**Task details:**
Resume the forum thread below about the Wii Internet Channel becoming free, writing on from its final line.

=== Quoted passage ===

# Wii ♥ Internet



## SamXX (Sep 1, 2009)

Jolly good show Nintendo, an update to the Internet channel might not sound that exciting, but for people who payed 500 Nintendo Points for it will be disappointed for the channel to now be offered for free... Actually no. After lowering the price from 500 points to 0, everyone who payed 500 points for the Internet channel will now be able to download any Virtual Console game that is 500 points, for free! That right there is good customer service, something I never thought I'd see from a gaming giant like Nintendo.

Here's a quote of the message they sent out about 30 minutes ago:




			
				From Nintendo said:
			
		

> Dear Customer,
> 
> Nintendo would like to inform you that an update to the Internet Channel is now available.
> 
> ...



Discuss?


----------



## fitzy (Sep 1, 2009)

Awesome. *goes to download internet*


----------



## Fontana (Sep 1, 2009)

Yeah, I just got this mail as well.

I was surprised, but good on Nintendo for doing that for us.


----------



## Kanye Omari West (Sep 1, 2009)

*censored.3.0* yeah! I can finally use xat, chatango, and other chat boxes! =D


----------



## rafren (Sep 1, 2009)

OMG. Yes! What game to get...

Wait where did you get this message? Nintendo UK only...?


----------



## SamXX (Sep 1, 2009)

I'm in the UK but Waluigi's from Australia and he got it.


----------



## rafren (Sep 1, 2009)

America Wii but no message yet...


----------



## SilentHopes (Sep 1, 2009)

Sweet!  Wait, so let me get this straight. 

If you purchased the internet channel for 500 wii points, (which I did,) you get one free 500 point virtual console game?


----------



## SamXX (Sep 1, 2009)

Rorato74 said:
			
		

> Sweet!  Wait, so let me get this straight.
> 
> If you purchased the internet channel for 500 wii points, (which I did,) you get one free 500 point virtual console game?


Basically.


----------



## rafren (Sep 1, 2009)

But I have an US version Wii and no message yet.


----------



## SilentHopes (Sep 1, 2009)

Two things.

Until now, the Internet Channel was available to download from the wii Shop Channel for 500 Wii Points. <big>Well I just checked and it's not there.</big> However, as Nintendo encourages all customers and their families to enjoy browsing the internet from their sofas, the Internet Channel can now be downloaded for free.

For those who have purchased the Internet Channel for 500 Wii Points before, a special offer will be available from <big><big>late october until the end of December</big></big>. <big><big>During</big></big> this time period, you will be able to download a virtual console NES title worth 500 Wii Points for free.


So basically, we have to wait a month before we get the 500 free points?! Thanks nintendo. Just my luck, I'll get a wii points card before hand, and then buy the game I want.... x_x


----------



## rafren (Sep 1, 2009)

=== Collected data ===

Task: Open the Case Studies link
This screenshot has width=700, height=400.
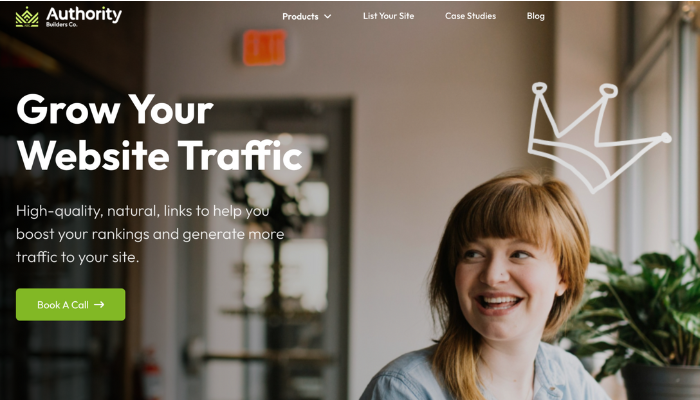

===

**Exercise output:**
Hmm...confusing.Not yet free on mine too.


----------



## SilentHopes (Sep 1, 2009)

rafren said:
			
		

> But I have an US version Wii and no message yet.


Me too.... Heck, even the wii shop channel doesn't say anything about it. I even checked. I wanted to see if the update for it was available. They need to upgrade the flash to like 9.0 from like 5... Graphics and stuff could be better too. Plus, If you have high speed internet like me, <big>THEN THE WII SHOULD RUN THAT FAST TOO!</big>


----------



## SilentHopes (Sep 1, 2009)

For some odd reason, I bought my wii at gamestop, but for some reason, when I check my version, it says, "Version: 4.1 U" But if I bought it in the US, Brand new, why is there a U. Shouldn't it be E?


----------



## SilentHopes (Sep 1, 2009)

Hey, I just got my 500th post!


----------



## rafren (Sep 1, 2009)

Nope.Mine is U also. U= USA


----------



## SilentHopes (Sep 1, 2009)

rafren said:
			
		

> Nope.Mine is U also. U= USA


Oh. That makes sense... I didn't think of that.

U = United States of America 

E = Europe

J = Japan


----------



## SilentHopes (Sep 1, 2009)

Well we must be the first to know about this, because I searched on google, and it didn't come up.


----------



## rafren (Sep 1, 2009)

Hmm...How did you find out Sam? Lol we should spread this and be famus XD


----------



## SamXX (Sep 1, 2009)

Rorato74 said:
			
		

> Well we must be the first to know about this, because I searched on google, and it didn't come up.


No... It's just because no other sites will have made articles with lots of views about it yet.


And rafren I found out because Nintendo messaged me. It mustn't have gone to American yet. It will eventually. Don't panic.


----------



## Kanye Omari West (Sep 1, 2009)

Umm.. Rorato, you've gotten your 500th from basically double posting... Sure, I have 4000, but they weren't double posts >_>

they were flames...

Anyways, I'm looking forward to using Flash 8 instead of 7.


----------



## bcb (Sep 1, 2009)

:/

Now what do I do? I wanted to keep 3.4 so I could get homebrew... But this is very much tempting me to update. Aaahhh!!!


----------



## John102 (Sep 1, 2009)

PieDisliker said:
			
		

> :/
> 
> Now what do I do? I wanted to keep 3.4 so I could get homebrew... But this is very much tempting me to update. Aaahhh!!!


Screw hombroo, you can get balanced brawl without it =D


----------



## Megamannt125 (Sep 1, 2009)

YES
According to Newgrounds, we went from Flash 7 to 9, which is fantastic, there are so many more things I can do now!
And a free VC game is awesome too, but not sure which game i'd want.


----------



## bcb (Sep 1, 2009)

john102 said:
			
		

> PieDisliker said:
> 
> 
> 
> ...


Screw balanced brawl, I want custom stages.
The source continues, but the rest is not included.